Luc Moreaou: Vanished isn't the term, but certainly, glaciers undergo drastic changes in both appearance and morphology. Smaller glaciers can recede swiftly. In the Pyrenees, for instance, within 30 to 40 years, there could be none. Glaciers are sensitive behemoths to variations like climate. They don't seem so, but returning a few months later, you detect they've melted, shrunken or shifted rapidly.

In the Greenland Sea, since installing a camera in 2011, the Eqi glacier has retreated over three kilometers! I had to reposition the camera as the glacier had over-shortened and fell outside the view!

It's astonishing, particularly when glide-editing images and seeing the glacier's time-compressed motion! Certain phenomena are only observable in this way.

– Currently, what significance do glaciers hold regarding global warming?

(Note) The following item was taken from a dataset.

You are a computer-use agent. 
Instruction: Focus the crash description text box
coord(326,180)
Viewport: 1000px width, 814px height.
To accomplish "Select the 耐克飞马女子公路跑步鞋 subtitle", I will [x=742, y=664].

Luc Moreaou: Glaciers render climate change palpable. Often we reference the intangible: temperature fluctuations, energy differentials, meltwater, greenhouse gases. These are minute and invisible yet incessant. Thus, some skepticism arises! Glaciers experience all this and make the imperceptible perceptible.

– Do you surmise timelapses have heightened public awareness of the climate crisis?

Luc Moreaou: Absolutely! Observing the rapid climate response of natural elements like glaciers, depicted over several years (I produce elongated timelapses), is compelling. Explanations become redundant, one can discern in an expedited fashion the imperceptible unfoldment of the milieu! Nevertheless, it's not so straightforward. A shrinking glacier doesn't instantaneously equate to warming! We've had hot summers for 25 years now. Shrinking results from greater melt losses over snow gains.

However, shrinkage isn't just temperature-driven! It also stems from insufficient snowfall. That was the case in the 1940s and 1950s. In the 1970s, glaciers grew thicker with plentiful snow and cooler summers. Hence, we accentuate 'climate change' over 'warming,' as it also encompasses precipitation shifts. Indeed, snowy winters at warm 0° are preferable over dry and cold ones.


Our gratitude extends to Luc Moreaou for allotting time for this interview, and we regret not capturing our entire dialogue! Should this article resonate with you, please share your thoughts or visit Luc Moreaou's website.